Problems:
a) From the passage on sustainable food research, reproduce the text starting with "Unique combination of" and going on through "sustainable food production.".
b) Summarize the passage on sustainable food research in two sentences.

Given passage:
Research for the future
The Sustainable Food Initiative is doing research to meet future demands for sustainable, healthy and safe food. This includes research on for example reducing footprint, circulating food production, reducing waste in the chain and supporting consumers in making healthy and sustainable choices.
Valorization of plant-based side and waste streams
In this project the partners work on an integrated approach for high-valued applications of plant-based side and waste streams in food applications. The valorization vision is based on total use and on the combination of side and waste streams, quality of possible ingredients and products, technology and business cases. For technology the emphasis is on flexibility, scale of application, stabilization and good product functionalities.
Unique combination of knowledge and technology
This PPP project is unique in combining knowledge and technology valorization by combing research at Wageningen Research to identify valorization options and to determine effects of mild technologies on properties of end products with applied pilot scale tests at Food Tech Brainport. In combination with analyses of the sustainability of possible valorizations this approach aims to result in feasible solutions for food loss and waste as part of sustainable food production.

Data segment:
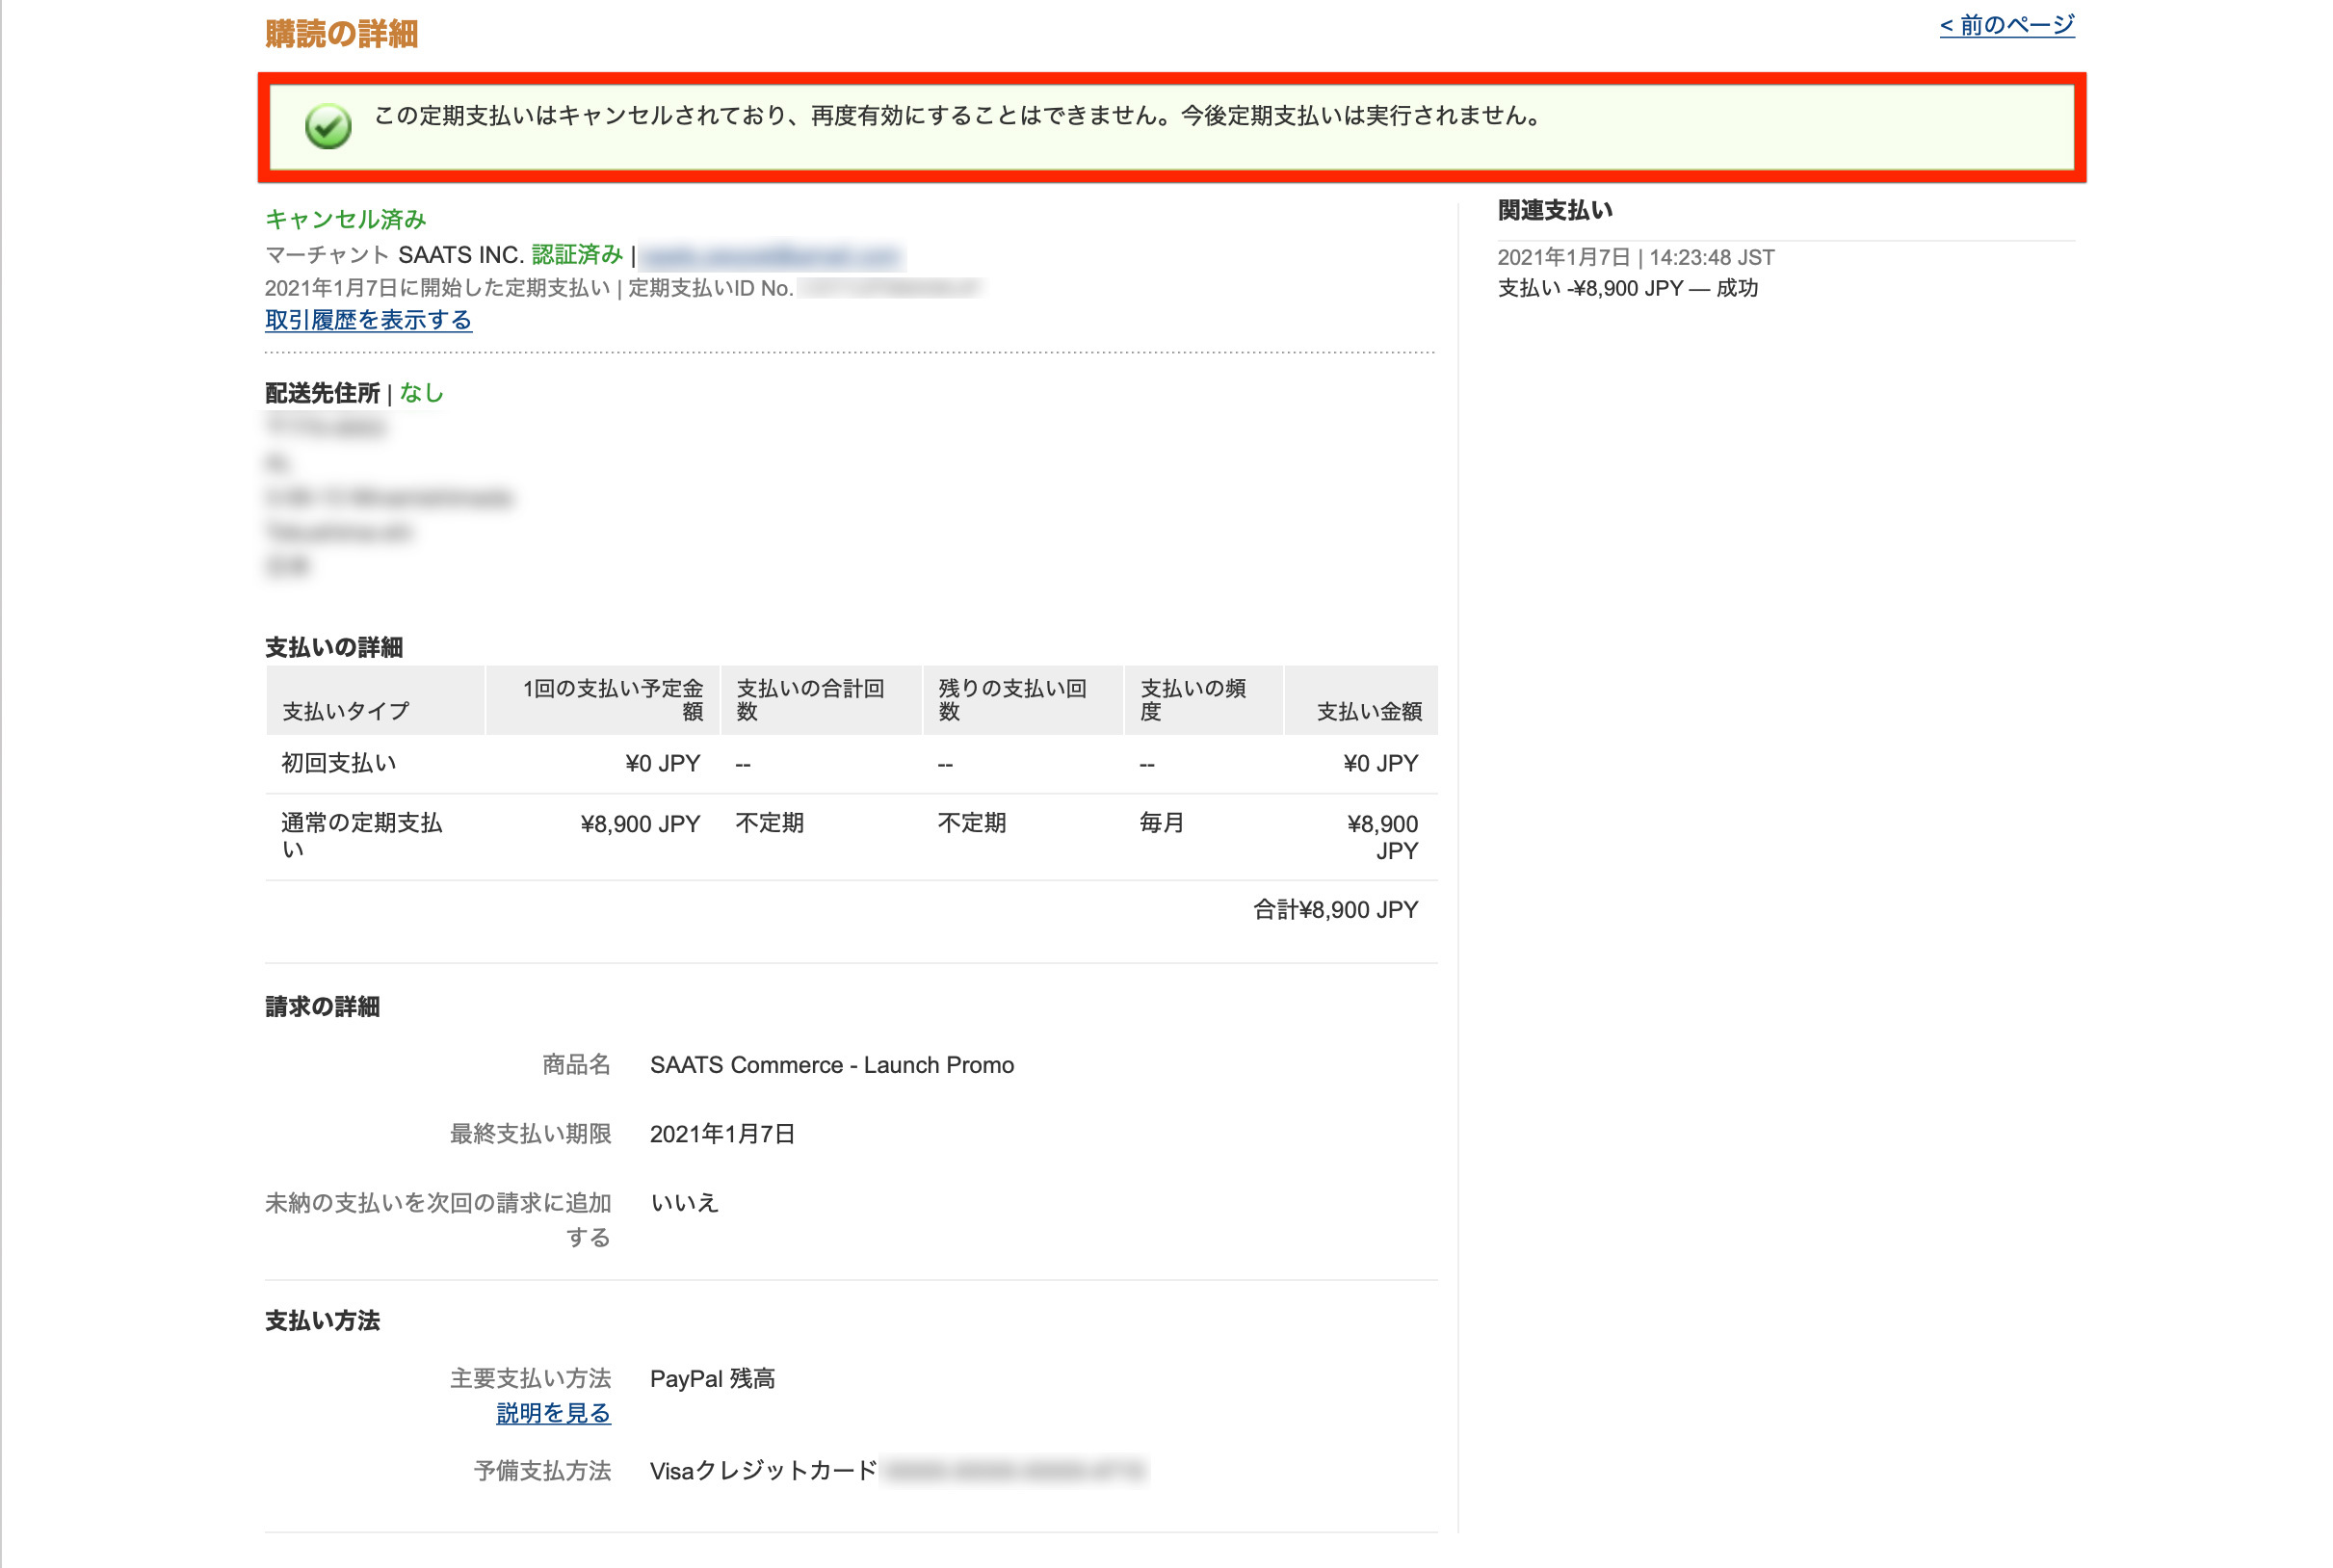This screenshot has width=2333, height=1568.
Task: Open 取引履歴を表示する link
Action: [368, 320]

Responses by task:
a)
Unique combination of knowledge and technology
This PPP project is unique in combining knowledge and technology valorization by combing research at Wageningen Research to identify valorization options and to determine effects of mild technologies on properties of end products with applied pilot scale tests at Food Tech Brainport. In combination with analyses of the sustainability of possible valorizations this approach aims to result in feasible solutions for food loss and waste as part of sustainable food production.

b) The Sustainable Food Initiative researches how to meet future demands for sustainable, healthy and safe food, including reducing footprint and waste, circulating food production and helping consumers make healthy and sustainable choices. In one project, partners develop an integrated approach to high-value food applications of plant-based side and waste streams, combining research at Wageningen Research with pilot scale tests at Food Tech Brainport and sustainability analyses to reach feasible solutions for food loss and waste.